Exercise details - Read the data, and whenever a line holds the word "will", report that line.

[Dataset records]
┄┄┄┄┄┄

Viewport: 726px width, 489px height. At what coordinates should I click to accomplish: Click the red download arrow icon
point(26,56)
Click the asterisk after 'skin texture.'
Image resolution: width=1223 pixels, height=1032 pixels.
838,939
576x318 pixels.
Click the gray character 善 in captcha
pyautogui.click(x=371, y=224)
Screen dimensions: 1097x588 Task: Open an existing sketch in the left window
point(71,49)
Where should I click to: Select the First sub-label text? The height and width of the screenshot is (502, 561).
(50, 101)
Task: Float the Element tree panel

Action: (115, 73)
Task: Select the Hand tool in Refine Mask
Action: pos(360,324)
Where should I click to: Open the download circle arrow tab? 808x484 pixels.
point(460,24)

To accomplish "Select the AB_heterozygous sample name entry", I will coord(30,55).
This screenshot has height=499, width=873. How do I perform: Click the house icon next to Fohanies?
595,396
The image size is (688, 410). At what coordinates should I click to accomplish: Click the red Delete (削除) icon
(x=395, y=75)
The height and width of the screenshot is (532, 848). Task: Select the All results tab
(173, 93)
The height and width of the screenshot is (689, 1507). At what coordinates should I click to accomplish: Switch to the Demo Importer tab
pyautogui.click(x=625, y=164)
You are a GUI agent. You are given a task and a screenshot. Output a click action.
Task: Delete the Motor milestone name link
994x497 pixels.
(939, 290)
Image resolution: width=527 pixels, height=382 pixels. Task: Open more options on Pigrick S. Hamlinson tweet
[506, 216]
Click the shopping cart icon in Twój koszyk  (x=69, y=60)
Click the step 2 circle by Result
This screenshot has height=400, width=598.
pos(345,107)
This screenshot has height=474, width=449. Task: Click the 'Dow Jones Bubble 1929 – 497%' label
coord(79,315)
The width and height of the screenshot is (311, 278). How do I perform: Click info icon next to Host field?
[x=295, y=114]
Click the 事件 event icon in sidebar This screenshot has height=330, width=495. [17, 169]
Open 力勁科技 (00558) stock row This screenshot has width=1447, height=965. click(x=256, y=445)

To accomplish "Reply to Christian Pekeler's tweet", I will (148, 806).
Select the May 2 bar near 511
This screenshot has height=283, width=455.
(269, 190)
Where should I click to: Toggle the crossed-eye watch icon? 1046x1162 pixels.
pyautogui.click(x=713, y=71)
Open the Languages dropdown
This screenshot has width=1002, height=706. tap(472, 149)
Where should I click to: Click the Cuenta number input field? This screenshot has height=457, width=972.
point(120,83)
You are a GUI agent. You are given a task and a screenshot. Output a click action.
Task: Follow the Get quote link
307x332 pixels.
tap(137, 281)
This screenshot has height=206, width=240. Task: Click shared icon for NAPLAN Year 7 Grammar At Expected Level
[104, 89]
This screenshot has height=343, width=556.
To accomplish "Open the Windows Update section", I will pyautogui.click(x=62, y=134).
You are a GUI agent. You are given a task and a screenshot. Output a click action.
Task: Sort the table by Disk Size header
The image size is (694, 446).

┄┄┄┄┄┄

Answer area -
To accomplish "Select the AB_heterozygous sample name entry", I will coord(30,55).
To accomplish "Reply to Christian Pekeler's tweet", I will (148, 806).
To accomplish "Open the Windows Update section", I will pyautogui.click(x=62, y=134).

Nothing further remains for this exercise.